The most interesting aspect of the first instalment is whether there will be a second. In its favour is that there are so few people who watch TV on Sunday mornings, it doesn’t really matter what is on the screen. Perhaps Ten could try the test signal next week for a livelier program.
Neither the energetic jingle, a red-on-red set, nor a logo recalling James Bond could lift Bolt’s program into the compelling car-crash television it presumably is meant to be. It ended up being Bolt’s tabloid newspaper column on the small screen, with the same topics but without its impact. It is also harder to skim to the predictable point and get your life back.
Bolt’s skill is to write the outrageous and craft an agenda, often based on “facts” which are little more than fantasy. He allowed his first guest, Tony Abbott, for instance, to bag the government’s climate change ambassador, Tim Flannery, for his recent comment that global climate action would have no effect for 1000 years.
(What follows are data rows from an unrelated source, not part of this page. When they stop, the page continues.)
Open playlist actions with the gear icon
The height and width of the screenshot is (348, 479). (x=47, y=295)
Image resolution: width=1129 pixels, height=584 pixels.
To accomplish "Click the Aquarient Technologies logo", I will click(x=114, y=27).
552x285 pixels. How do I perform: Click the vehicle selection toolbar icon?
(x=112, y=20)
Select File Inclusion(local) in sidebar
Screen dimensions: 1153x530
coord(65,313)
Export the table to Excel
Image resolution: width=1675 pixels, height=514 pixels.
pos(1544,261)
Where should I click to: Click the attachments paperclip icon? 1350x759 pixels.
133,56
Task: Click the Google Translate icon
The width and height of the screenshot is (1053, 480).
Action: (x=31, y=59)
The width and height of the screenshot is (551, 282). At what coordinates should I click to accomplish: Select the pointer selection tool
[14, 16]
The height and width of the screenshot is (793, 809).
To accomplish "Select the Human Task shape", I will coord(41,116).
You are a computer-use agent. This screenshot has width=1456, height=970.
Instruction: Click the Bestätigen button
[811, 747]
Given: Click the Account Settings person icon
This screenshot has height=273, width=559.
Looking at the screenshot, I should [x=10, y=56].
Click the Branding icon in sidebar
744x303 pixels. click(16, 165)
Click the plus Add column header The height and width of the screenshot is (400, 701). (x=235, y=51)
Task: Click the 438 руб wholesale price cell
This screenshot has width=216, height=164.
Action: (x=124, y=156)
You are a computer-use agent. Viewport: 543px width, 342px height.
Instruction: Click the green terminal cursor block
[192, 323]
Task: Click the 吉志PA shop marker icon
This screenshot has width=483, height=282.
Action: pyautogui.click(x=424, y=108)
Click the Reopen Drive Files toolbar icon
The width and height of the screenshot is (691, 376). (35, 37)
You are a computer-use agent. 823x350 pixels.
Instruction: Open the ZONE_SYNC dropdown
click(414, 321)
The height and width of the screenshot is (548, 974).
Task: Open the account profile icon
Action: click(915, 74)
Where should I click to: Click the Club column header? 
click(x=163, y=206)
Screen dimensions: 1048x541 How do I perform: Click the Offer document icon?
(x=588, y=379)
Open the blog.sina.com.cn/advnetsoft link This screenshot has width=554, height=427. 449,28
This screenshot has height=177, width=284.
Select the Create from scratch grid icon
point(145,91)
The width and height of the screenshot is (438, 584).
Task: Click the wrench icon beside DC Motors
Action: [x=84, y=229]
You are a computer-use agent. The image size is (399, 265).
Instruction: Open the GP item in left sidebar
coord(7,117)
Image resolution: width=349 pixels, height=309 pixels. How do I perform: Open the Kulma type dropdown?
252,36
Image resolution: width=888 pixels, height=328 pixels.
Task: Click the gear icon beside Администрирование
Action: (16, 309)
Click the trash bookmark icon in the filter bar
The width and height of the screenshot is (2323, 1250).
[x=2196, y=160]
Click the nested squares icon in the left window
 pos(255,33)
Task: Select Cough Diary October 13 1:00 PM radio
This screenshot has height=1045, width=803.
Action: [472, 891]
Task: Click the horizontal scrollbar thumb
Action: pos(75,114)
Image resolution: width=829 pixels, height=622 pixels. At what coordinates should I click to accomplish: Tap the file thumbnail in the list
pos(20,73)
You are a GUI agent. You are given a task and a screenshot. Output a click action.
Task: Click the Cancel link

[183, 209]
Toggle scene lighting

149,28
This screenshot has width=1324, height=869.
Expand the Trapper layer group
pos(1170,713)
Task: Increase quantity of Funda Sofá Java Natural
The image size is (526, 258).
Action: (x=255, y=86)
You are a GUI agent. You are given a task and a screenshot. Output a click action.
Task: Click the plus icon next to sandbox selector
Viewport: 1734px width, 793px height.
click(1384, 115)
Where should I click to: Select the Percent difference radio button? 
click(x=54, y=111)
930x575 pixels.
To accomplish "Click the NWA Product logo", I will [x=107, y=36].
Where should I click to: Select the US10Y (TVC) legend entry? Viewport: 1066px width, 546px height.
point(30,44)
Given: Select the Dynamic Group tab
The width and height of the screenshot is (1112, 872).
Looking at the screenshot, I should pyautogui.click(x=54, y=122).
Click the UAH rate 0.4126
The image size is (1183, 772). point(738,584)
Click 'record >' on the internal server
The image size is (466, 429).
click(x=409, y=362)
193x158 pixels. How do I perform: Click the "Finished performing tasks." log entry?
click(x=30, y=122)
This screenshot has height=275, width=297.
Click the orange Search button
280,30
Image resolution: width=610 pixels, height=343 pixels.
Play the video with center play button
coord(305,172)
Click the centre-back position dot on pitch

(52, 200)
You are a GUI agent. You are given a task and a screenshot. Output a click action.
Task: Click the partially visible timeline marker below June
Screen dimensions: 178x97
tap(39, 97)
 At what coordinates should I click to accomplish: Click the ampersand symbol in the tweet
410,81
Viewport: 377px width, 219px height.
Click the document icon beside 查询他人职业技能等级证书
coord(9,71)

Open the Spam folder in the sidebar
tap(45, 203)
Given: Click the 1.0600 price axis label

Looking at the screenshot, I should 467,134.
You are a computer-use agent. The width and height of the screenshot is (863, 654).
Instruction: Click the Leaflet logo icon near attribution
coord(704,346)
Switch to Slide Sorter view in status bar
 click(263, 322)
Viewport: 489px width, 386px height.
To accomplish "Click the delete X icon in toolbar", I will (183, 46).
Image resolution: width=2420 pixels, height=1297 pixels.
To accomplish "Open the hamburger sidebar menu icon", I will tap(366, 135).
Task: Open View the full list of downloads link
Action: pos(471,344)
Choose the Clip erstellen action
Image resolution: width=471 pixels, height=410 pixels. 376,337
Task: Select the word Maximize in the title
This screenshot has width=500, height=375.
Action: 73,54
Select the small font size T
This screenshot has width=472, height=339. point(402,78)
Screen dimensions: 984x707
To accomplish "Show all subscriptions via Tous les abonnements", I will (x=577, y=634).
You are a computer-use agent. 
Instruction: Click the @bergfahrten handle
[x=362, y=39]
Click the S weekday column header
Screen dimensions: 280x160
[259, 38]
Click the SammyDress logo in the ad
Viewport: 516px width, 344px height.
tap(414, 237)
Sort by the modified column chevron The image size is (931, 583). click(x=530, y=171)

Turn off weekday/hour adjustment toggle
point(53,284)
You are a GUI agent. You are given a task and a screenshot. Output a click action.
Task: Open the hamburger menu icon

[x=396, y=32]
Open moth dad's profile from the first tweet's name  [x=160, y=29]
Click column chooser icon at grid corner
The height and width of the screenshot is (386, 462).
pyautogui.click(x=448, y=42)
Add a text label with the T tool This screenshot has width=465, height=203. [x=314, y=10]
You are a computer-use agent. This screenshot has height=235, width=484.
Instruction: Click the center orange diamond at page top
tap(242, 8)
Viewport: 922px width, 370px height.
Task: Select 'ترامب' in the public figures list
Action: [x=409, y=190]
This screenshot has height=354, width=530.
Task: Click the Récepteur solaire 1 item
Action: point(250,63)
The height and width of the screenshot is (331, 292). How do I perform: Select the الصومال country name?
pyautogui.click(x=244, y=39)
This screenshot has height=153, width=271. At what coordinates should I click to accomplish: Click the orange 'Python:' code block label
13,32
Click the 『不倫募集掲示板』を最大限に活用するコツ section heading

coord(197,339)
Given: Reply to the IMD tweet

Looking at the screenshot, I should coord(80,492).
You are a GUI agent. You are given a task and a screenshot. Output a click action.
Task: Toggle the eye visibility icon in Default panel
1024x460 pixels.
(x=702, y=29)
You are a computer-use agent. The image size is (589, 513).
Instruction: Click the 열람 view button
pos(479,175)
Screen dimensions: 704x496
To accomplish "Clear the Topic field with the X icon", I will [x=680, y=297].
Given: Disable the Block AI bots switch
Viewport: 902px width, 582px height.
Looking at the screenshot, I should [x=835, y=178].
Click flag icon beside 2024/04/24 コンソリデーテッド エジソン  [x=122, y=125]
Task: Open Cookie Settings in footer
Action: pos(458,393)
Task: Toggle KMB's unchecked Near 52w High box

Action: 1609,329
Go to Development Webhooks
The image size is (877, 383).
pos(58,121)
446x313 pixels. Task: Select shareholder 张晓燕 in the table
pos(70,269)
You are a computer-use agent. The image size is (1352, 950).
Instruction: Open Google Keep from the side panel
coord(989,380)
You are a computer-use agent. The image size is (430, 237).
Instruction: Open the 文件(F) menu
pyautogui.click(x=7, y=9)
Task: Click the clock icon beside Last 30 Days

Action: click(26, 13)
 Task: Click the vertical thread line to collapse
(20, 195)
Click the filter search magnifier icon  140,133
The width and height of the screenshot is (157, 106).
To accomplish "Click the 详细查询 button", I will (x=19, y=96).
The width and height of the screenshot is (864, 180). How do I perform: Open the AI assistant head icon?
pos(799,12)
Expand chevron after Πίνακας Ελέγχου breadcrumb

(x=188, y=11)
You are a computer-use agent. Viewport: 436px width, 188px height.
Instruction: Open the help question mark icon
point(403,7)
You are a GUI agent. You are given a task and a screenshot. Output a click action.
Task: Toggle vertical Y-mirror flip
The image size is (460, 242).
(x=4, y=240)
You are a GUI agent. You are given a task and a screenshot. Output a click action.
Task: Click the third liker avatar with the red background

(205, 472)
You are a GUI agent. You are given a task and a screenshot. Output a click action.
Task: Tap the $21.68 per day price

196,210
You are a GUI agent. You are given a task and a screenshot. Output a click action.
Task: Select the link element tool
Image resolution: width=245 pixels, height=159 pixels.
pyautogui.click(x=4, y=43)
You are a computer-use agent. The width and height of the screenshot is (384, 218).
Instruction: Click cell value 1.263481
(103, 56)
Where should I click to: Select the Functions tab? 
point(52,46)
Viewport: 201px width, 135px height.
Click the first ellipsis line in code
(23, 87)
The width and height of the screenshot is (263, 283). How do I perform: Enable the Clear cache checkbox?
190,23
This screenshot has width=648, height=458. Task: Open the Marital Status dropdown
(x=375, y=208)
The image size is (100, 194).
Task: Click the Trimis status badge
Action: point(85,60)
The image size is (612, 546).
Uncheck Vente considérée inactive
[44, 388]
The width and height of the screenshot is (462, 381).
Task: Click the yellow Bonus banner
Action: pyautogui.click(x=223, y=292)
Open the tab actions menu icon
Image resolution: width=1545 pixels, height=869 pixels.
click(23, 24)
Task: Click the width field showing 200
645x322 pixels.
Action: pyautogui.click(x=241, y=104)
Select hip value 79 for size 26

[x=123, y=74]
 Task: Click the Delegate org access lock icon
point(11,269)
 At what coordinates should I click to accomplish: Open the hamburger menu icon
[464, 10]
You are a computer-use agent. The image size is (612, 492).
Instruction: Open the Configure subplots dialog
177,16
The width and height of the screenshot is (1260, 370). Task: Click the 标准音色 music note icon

Bolt, among the most ideological of interviewers, was never going to point out that Flannery didn’t say that. His point was that while climate action would not reduce average global temperatures for as many as 1000 years, such action is aimed at mitigating further temperature increases. But that does not fit Boltian fundamentals.
He must have been delighted to hear of Julia Gillard’s announcement on Saturday of a plan to swap some 800 asylum seekers for 4000 refugees with Malaysia. It duly dominated the program, with Abbott parroting Bolt’s lines, and Liberal powerbroker Michael Kroger joining the show alongside Mark Latham to furiously agree about how shockingly bad the government was.
It is hardly basking in glory right now, but general agreement is generally dull, which is The Bolt Report in two words. Bolt is not dull. But if his show continues in this fashion, it will prove only that he was better off where he was on Sunday morning, playing the contrarian on the ABC. And if Network Ten gave Bolt a show to give us a reason to tune in on Sunday mornings, we still don’t have one.
Tim Dick is Sydney Morning Herald media editor.